9.4 Cost–Quality Tradeoffs in Iterative Improvement
[DEMO: A cost-quality tradeoff playground. Users can choose a task, then configure “max iterations” and “candidate count.” The UI shows total tokens spent, total latency, and final quality score for different strategies: single-shot, up to 3 iterations, 5 iterations, or parallel generation with selection. A graph displays marginal quality gain per extra iteration side by side with marginal cost.] If improvement is almost always possible in principle, it is tempting to keep iterating. You could always add one more pass, one more candidate, or one more refinement, but each extra step has cost.
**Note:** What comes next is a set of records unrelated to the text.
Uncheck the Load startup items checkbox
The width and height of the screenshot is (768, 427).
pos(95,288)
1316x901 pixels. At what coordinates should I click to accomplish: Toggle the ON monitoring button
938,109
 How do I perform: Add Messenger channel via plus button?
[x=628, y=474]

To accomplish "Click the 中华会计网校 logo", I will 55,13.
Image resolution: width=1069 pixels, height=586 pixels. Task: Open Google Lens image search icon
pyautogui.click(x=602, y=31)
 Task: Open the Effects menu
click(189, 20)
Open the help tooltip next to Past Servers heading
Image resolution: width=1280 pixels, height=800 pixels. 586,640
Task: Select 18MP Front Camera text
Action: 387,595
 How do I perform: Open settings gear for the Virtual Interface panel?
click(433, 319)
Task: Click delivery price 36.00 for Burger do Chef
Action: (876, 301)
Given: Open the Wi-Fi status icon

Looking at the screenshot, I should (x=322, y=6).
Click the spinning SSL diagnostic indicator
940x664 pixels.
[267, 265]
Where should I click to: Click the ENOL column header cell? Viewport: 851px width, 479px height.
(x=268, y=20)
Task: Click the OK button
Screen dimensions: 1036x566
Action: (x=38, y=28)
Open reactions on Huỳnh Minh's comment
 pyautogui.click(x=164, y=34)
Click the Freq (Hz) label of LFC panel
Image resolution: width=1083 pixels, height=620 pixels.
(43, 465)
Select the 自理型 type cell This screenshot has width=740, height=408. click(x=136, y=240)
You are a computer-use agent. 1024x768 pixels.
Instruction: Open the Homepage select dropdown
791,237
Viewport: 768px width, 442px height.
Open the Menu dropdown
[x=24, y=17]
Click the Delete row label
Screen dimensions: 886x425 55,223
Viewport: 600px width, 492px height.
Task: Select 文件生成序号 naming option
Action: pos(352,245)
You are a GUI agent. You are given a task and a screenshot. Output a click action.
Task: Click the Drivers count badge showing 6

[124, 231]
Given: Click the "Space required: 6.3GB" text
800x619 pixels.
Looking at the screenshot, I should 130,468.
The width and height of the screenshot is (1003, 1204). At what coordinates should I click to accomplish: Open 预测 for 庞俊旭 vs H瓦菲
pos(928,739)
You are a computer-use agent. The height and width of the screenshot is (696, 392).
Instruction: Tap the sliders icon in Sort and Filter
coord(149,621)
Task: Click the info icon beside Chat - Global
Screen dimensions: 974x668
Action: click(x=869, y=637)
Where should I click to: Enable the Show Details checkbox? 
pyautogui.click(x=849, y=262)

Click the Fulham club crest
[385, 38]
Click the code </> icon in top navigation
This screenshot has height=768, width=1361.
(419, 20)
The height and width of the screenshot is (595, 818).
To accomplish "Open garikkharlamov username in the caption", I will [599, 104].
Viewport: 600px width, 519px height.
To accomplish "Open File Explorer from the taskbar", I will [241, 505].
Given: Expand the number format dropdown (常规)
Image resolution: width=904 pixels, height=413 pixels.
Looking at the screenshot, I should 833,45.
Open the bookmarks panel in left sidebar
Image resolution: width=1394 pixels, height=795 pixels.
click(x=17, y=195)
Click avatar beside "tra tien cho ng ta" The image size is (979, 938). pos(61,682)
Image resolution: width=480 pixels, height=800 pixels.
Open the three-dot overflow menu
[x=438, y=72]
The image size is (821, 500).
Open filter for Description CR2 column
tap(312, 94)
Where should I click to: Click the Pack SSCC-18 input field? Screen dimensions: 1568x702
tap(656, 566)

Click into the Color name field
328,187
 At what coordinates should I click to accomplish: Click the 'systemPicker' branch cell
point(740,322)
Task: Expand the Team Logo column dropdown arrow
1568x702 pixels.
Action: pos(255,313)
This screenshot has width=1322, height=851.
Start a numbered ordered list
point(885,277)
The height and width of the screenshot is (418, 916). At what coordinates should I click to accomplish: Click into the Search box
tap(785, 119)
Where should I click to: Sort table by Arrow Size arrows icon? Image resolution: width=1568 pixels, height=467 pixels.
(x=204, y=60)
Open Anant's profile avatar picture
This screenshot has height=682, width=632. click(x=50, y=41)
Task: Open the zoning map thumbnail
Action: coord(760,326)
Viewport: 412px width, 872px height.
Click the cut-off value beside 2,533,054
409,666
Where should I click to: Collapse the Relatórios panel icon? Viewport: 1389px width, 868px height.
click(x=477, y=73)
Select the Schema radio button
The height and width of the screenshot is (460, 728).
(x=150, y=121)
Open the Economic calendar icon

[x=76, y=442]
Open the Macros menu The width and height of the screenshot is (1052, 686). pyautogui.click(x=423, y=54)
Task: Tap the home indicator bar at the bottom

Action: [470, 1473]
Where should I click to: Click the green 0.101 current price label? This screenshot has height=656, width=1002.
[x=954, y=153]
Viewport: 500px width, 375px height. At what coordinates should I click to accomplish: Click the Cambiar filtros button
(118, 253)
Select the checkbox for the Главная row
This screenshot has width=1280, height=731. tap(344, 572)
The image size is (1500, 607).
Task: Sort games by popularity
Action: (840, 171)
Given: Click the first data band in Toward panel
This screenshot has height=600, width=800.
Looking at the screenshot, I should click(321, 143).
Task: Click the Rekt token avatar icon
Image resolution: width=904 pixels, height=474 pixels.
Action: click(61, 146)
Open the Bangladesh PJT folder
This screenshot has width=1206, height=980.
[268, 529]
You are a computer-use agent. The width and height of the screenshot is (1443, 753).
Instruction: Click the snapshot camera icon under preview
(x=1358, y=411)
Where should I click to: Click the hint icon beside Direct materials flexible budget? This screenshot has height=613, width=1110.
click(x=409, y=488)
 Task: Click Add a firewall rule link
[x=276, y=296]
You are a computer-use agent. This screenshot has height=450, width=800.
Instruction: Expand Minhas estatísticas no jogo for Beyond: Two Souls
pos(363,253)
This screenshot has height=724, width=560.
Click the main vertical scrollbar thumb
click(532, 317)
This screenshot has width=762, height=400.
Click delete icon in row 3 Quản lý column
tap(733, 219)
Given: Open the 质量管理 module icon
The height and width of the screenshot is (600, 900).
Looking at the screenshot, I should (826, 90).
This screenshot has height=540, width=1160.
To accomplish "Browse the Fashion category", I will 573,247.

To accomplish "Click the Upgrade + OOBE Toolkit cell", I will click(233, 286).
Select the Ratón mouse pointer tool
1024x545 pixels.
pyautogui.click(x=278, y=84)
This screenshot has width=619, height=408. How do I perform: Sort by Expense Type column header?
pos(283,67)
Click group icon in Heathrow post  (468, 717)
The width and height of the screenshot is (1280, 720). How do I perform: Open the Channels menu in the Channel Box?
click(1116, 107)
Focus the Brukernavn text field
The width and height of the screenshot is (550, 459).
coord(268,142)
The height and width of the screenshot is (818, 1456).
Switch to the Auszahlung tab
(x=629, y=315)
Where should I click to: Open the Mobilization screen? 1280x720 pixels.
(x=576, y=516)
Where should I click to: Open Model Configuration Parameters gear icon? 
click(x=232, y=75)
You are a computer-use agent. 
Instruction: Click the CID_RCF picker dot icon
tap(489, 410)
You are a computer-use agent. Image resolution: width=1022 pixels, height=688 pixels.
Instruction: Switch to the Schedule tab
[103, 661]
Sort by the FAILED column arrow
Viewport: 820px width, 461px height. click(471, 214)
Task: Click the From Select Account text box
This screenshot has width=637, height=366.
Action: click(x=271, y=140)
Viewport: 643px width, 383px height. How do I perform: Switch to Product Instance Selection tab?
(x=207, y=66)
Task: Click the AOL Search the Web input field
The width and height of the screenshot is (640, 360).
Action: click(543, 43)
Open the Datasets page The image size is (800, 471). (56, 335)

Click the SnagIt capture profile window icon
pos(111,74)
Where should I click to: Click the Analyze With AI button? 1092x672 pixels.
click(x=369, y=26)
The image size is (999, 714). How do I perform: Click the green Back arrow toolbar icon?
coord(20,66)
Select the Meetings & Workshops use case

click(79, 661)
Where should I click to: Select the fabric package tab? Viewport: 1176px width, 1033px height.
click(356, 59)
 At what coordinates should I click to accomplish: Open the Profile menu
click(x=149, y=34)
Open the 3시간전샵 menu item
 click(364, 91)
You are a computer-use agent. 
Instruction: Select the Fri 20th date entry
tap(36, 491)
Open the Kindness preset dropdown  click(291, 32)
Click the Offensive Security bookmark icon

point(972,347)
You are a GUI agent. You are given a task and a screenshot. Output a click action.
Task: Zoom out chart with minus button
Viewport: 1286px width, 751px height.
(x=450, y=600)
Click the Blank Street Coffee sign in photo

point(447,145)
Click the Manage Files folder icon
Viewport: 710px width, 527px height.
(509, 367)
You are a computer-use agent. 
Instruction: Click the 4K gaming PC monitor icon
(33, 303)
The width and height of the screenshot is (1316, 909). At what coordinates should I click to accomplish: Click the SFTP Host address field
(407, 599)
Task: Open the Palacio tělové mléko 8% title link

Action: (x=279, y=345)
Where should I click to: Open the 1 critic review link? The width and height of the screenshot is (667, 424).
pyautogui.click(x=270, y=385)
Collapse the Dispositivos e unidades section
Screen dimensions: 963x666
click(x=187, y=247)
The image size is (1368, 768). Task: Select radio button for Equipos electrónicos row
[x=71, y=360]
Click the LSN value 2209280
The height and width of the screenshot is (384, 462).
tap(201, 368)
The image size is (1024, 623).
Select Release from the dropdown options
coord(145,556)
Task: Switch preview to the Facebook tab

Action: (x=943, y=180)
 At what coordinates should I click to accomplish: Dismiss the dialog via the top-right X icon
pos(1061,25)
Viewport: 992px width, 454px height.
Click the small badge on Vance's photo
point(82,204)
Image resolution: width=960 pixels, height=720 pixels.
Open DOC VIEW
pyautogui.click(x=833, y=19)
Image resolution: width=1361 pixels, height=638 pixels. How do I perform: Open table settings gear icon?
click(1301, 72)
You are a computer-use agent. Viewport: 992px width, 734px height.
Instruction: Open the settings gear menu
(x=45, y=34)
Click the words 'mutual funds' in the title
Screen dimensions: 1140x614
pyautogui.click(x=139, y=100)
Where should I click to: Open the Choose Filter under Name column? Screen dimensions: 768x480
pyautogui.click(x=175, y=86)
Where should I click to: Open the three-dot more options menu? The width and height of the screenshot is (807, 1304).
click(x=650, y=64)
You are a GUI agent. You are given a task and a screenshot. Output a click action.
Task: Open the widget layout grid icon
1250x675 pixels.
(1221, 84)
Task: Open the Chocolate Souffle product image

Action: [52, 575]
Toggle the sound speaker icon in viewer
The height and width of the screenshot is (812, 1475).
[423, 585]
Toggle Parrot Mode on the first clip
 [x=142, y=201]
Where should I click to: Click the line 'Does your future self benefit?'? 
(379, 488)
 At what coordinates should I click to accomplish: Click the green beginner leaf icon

If you had infinite compute and zero latency, you might ignore those costs. In practice, every generation and evaluation step costs tokens, wall-clock time, and operational complexity. So the decision is whether one more loop is worth it. When tests give you perfect feedback, the decision is simple: keep going until they pass or the cost is unacceptable. When you lack hard tests and rely on fuzzy model judgments, the costs and benefits are harder to see. If evaluation is expensive, it might be cheaper to generate multiple candidates and let a human pick the best for high-value tasks. If your agents run unsupervised but must meet strict latency budgets, you may only get one or two iterations before you violate SLAs.Each iteration has cost (latency, compute, money) and diminishing benefit. First iteration catches big issues; subsequent iterations catch smaller ones. Choose the number of iterations so that the expected quality gain from one more loop is roughly equal to the extra latency and token cost it would add—for example, stop when recent iterations improve the score by less than a small delta while consuming the same budget as earlier iterations. When tests don’t exist, model-based evaluation substitutes—less precise, but often sufficient.
- Single-shot generation
- One iteration of feedback
- Three iterations of feedback
- Parallel generation with selection only
- Hybrid: parallel generation + a few iterations on the best
- For interactive chat, you might prefer low-latency, low-iteration behavior: one shot, maybe one refinement.
- For batch offline jobs (e.g. generating documentation overnight), you can afford more loops and higher candidate counts.
- For safety-critical actions (e.g. code that will run in production), you might combine tests, multiple candidates, and iteration, accepting higher cost in exchange for reliability.